IL DOLORE. La famiglia di Samuel Cuffaro si è costituita parte civile nel processo da cui si aspetta verità e giustizia dopo il dolore inconsolabile. Non è stata accolta dal gup Avila la tesi dalle difese, rappresentate dagli avvocati Monica Bisio, Luca Maori e Gervasio Paolo Cicoria, secondo cui il reato più grave di omicidio doloso avrebbe dovuto essere configurato in omicidio colposo, ricordando il precedente rappresentato dal gravissimo rogo Thyssenkrupp a Torino in cui la Cassazione ha inquadrato gli incidenti mortali sul lavoro come omicidio colposo. “A noi Samuel non lo ridarà nessuno, però non possiamo chiudere gli occhi di fronte a tutto quello che è successo. Chiediamo giustizia per lui”, ha detto Linda Fiorella Alonge, la madre di Samuel. Il ricordo è struggente, da quel 7 maggio 2021 la famiglia del ragazzo ha consumato le lacrime. La signora Linda ha assistito con il marito Gaetano all’udienza preliminare che ha portato al rinvio a giudizio dei cinque accusati. “Noi abbiamo poco, pochissimo, da dimostrare - ha evidenziato Gaetano Cuffaro, il padre di Samuel - perché i fatti sono così tanto evidenti che il giudice non ha potuto fare a meno di tenere questo impianto accusatorio. La nostra famiglia è stata distrutta completamente. Samuel per noi era tutto il mondo che ci girava attorno”. Anche a distanza di quasi due anni, la famiglia Cuffaro non si dà pace: “Abbiamo altri due bambini che ci tengono ancora in piedi. Vogliamo solamente giustizia e che queste persone che hanno fatto del male a tante famiglie paghino per quello che è giusto. Samuel qualche mattina, non sempre perché era a chiamata, andava a lavorare nei campi, mentre quel giorno il destino l’ha portato, chiamato dai datori di lavoro, in un posto in cui lui non doveva andare e di cui lui non sapeva niente. Poi è successo tutto quello che è successo”.
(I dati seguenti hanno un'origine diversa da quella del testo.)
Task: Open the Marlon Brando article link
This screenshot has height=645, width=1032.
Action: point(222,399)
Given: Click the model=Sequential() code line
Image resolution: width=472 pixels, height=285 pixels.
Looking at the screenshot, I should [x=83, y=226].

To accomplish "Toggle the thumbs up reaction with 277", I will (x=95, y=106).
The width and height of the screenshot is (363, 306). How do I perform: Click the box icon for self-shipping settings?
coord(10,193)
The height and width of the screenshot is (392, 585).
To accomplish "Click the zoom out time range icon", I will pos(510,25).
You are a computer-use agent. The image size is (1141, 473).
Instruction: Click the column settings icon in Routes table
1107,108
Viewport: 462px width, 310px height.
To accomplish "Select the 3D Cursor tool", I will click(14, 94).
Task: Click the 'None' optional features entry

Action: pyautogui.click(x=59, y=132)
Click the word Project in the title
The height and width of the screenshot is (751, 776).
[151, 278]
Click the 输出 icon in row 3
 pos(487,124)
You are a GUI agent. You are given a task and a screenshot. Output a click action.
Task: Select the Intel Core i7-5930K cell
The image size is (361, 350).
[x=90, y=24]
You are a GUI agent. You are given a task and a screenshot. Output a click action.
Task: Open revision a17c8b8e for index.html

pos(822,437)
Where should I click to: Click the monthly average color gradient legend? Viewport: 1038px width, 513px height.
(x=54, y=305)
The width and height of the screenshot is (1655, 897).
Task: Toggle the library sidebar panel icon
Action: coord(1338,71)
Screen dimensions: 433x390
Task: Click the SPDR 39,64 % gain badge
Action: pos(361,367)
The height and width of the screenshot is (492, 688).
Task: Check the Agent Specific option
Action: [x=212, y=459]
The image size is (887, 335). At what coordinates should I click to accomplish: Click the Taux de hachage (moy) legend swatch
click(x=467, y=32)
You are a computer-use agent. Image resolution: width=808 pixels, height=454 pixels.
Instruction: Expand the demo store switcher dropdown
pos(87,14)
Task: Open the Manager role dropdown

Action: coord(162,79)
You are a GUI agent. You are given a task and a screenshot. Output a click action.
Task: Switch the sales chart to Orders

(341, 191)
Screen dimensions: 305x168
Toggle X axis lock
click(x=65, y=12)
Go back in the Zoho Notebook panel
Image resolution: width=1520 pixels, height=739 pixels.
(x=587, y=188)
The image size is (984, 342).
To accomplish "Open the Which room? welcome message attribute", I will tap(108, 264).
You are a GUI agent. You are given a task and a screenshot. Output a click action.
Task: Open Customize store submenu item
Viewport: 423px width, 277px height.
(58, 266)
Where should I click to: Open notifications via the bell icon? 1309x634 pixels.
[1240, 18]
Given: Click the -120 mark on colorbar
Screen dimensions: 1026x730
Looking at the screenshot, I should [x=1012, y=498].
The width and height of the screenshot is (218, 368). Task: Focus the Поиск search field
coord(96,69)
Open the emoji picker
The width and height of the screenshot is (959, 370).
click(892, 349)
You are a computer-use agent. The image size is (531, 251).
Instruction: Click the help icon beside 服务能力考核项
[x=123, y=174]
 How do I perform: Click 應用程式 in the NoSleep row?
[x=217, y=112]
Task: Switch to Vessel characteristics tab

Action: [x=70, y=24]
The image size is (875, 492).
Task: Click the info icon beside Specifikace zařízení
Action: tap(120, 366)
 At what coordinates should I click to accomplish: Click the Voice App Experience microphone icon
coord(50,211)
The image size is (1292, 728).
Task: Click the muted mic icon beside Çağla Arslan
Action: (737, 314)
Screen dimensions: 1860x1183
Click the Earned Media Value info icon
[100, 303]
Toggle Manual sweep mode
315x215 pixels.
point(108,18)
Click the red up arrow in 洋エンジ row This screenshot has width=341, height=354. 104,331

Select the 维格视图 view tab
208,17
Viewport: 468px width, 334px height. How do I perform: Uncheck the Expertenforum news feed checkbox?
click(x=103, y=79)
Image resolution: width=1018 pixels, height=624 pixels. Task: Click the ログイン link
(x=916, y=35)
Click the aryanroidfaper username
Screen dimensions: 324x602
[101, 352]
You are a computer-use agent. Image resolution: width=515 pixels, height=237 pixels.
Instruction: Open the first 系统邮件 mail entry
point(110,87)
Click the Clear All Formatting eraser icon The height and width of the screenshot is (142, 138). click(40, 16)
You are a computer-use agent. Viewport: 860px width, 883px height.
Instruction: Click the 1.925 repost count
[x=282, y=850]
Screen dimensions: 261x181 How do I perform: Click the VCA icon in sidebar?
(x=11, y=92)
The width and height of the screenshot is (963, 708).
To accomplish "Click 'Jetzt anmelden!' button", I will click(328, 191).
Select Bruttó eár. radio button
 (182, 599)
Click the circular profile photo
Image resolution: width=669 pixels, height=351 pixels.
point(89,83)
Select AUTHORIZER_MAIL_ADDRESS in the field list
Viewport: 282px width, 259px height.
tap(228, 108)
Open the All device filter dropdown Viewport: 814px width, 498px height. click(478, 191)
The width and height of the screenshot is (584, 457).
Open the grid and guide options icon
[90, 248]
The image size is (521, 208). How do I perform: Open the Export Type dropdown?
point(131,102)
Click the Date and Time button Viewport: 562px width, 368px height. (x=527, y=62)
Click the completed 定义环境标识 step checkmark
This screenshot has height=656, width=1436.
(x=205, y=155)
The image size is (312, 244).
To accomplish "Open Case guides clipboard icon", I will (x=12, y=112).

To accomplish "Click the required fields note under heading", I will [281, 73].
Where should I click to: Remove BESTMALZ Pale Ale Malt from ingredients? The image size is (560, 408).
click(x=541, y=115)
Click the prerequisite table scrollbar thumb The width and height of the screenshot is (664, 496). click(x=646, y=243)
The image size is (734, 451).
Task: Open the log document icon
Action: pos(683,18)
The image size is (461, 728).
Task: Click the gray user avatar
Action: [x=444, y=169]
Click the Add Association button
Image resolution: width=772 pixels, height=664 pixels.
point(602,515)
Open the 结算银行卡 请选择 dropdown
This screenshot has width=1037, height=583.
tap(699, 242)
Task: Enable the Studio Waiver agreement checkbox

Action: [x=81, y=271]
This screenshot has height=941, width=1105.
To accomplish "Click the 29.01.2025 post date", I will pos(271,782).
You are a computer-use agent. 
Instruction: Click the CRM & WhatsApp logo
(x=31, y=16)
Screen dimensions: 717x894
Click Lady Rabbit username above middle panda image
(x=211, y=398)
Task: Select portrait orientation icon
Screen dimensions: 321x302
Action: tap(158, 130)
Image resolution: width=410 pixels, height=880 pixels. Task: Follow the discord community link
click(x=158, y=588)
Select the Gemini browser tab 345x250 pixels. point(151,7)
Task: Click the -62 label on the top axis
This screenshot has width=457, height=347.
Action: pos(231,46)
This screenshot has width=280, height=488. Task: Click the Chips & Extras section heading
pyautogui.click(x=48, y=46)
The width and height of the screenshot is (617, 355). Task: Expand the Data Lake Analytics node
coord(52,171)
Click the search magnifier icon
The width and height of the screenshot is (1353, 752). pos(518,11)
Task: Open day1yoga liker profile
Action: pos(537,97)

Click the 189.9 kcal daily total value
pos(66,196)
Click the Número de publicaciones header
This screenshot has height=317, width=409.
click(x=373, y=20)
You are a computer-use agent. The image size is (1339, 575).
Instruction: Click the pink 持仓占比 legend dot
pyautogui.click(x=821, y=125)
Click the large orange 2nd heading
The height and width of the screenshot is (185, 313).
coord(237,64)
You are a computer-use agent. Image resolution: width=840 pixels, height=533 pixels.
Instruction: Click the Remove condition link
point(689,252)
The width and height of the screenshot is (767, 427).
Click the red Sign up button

LA DIFESA. L’avvocato Luca Maouri, che difende Giorgio Mosca, ritiene che “la qualificazione del reato data dal gup non sussiste. I fatti sono molto gravi, questo è evidente, ma l’omicidio doloso non è una fattispecie che può essere contestata. Qui si tratta di una colpa e mai omicidio volontario. Abbiamo cercato di dimostrare questa circostanza prendendo a spunto la sentenza ThyssenKrupp di Torino. Il caso di specie è assolutamente lo stesso. Il mio assistito non era neanche socio delle attività ma proprietario dell’immobile e collaboratore saltuario”.